В его биографии, составленной в IV – V вв. и дошедшей до нас в китайском переводе Кумарадживы, говорится, что он родился в брахманской семье, прошел полный курс брахманского образования и еще в то время проявил сиддхи – сверхобычные способности, Но, не удовлетворившись этими познаниями и реализациями, он стал членом буддийской сангхи в знаменитом монастырском университете Наланда на северо-востоке Индии, где позднее стал учителем и настоятелем Наланды. На основе тибетской «Истории буддизма» Будона (1290–1364) и других тибетских историков распространилась версия, что он появился через 400 лет после паринирваны Будды [1: 209]. Вообще тибетские источники считают, что Нагарджуна был уроженцем севера Индии, и представляют так называемую легендарную версию его биографии. Знаменитый китайский буддийский монах, философ, переводчик и последователь ученой традиции Наланды Сюаньцзан (VII в.) утверждал, что деятельность Нагарджуны протекала в основном на северо-востоке Индии. Согласно одной из датировок Таранатхи (1575–1634), Нагарджуна жил свыше пятисот лет. Из них двести лет – в «центральной стране» Магадха, двести – на юге и сто двадцать девять лет – в Шри-Парвате. По другой его же датировке Нагарджуна не дожил до шестисот лет двадцать девять лет. Из них в Шри-Парвате он прожил сто семьдесят один год, а остальные периоды совпадают с первой датировкой [5: 110].

Археологические раскопки близ Амаравати на юге Индии подтверждают, что он был другом царя династии Сатовахана – Гаутамипутры Шатакарни, которому было адресовано его «Письмо к другу» (Сукхрилекха). На основании этого некоторые индологи делают вывод, что он жил во второй половине II в. – первой половине III в. [18: 235; 15: 161]. Буддолог А. Вэйман считает, что Нагарджуна жил в период примерно 105–202 гг. [23: 60]. По мнению нагарджуноведа Амалии Пеццали, Нагарджуна жил во второй половине III в., а через 50 лет после него творил «второй» Нагарджуна, философ-мадхьямик, автор «Махапраджняпарамита-упадеши» [19: 502]. Но с точки зрения В. П. Андросова, ведущего российского специалиста по Нагарджуне и его наследию, все это не более чем «только предположения». Сам он считает несомненным, что «Нагарджуна был, и жил он, скорее всего, во II – начале III в.» [9: 34].
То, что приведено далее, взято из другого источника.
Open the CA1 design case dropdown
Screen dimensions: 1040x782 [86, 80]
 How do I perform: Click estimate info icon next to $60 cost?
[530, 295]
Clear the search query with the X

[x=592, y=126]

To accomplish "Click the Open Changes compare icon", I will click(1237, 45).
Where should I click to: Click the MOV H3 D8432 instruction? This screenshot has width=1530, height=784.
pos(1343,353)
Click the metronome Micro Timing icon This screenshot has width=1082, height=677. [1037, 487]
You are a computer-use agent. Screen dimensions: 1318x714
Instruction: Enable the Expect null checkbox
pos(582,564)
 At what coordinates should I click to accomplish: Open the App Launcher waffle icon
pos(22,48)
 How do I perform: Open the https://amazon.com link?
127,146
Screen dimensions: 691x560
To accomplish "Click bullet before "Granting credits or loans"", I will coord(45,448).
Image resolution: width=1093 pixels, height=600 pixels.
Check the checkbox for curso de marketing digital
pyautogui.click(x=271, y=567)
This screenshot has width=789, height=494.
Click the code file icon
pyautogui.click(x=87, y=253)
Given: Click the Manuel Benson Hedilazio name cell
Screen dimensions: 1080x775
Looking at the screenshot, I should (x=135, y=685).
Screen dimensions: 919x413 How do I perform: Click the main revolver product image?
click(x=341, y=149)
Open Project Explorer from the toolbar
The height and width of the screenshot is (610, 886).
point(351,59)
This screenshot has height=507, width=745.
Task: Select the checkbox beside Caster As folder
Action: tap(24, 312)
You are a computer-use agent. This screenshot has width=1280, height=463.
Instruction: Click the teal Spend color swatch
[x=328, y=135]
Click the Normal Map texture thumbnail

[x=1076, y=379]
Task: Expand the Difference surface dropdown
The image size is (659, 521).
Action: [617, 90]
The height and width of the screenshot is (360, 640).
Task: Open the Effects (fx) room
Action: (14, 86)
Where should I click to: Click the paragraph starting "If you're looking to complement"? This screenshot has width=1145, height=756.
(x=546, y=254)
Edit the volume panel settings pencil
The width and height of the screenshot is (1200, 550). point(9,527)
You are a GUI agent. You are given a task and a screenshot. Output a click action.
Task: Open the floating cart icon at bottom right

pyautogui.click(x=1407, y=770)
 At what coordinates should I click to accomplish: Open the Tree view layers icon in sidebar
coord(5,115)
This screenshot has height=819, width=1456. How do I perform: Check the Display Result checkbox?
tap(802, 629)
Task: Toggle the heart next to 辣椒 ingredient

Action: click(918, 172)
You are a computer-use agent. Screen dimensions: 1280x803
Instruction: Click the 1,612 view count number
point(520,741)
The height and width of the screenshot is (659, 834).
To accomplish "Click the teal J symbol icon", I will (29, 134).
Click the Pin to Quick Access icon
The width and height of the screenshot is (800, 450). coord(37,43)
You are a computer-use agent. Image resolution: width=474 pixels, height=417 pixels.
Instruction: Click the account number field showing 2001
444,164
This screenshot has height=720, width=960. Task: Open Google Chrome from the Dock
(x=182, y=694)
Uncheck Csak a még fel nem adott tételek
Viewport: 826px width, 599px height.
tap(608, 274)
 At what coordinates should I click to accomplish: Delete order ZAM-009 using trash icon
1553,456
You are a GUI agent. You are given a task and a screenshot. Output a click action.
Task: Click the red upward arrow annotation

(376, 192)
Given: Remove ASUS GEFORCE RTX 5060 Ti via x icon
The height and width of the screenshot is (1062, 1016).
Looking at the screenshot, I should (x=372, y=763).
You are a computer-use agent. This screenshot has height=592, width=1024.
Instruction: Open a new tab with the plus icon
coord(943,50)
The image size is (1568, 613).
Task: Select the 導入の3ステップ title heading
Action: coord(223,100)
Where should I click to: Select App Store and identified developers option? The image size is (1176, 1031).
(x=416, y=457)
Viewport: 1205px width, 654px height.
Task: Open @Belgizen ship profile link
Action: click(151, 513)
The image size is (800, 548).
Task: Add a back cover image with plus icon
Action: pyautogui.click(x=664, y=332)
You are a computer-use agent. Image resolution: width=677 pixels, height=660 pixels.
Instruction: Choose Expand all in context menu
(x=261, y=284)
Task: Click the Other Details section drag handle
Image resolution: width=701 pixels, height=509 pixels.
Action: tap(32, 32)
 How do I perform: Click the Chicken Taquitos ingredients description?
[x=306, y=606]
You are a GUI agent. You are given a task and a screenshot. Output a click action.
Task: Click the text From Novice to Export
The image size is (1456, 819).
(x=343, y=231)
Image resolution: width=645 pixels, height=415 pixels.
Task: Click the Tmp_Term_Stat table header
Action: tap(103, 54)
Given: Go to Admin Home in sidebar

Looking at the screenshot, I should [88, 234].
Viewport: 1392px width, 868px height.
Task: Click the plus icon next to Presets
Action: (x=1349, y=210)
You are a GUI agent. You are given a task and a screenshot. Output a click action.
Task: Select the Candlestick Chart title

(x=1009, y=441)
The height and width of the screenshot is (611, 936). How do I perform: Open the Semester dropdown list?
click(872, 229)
Есть известный тибетский исторический текст категории «чойджун» (история Дхармы), который называется «Драгоценная гирлянда истории буддизма»(Chos-‘byung-zin-bris-nor-bu ‘phreng-ba). Второй том этого текста был издан в 1970 г. в Дхарамсале в английском переводе Лобсангом Норбу Сонавой под названием «Indian Buddhist Pandits»[3]. В этом тексте приводится версия, по которой Нагарджуна родился в 482 г. до н. э. Имеется также версия о том, что он родился в 212 г. до н. э. Упоминаются также махаянские тексты, в которых говорится, что Нагарджуна родился через 1200 лет после смерти Будды [3: 126]. Большинство буддологов относит эти версии к «легенде Нагарджуны», а те, кто принимает во внимание большой разброс в датах, полагают, что существовали два Нагарджуны: один – основатель традиции Наланда, другой – автор текстов мадхьямики и тантрических текстов. Есть и другие точки зрения, признающие множественный характер личности Нагарджуны на основании огромного количества трудов, приписываемых Нагарджуне, а также большого разброса в датировке его жизни и самой продолжительности жизни – согласно некоторым тибетским источникам, он прожил 600 лет, что представляется невозможным с точки зрения здравого смысла.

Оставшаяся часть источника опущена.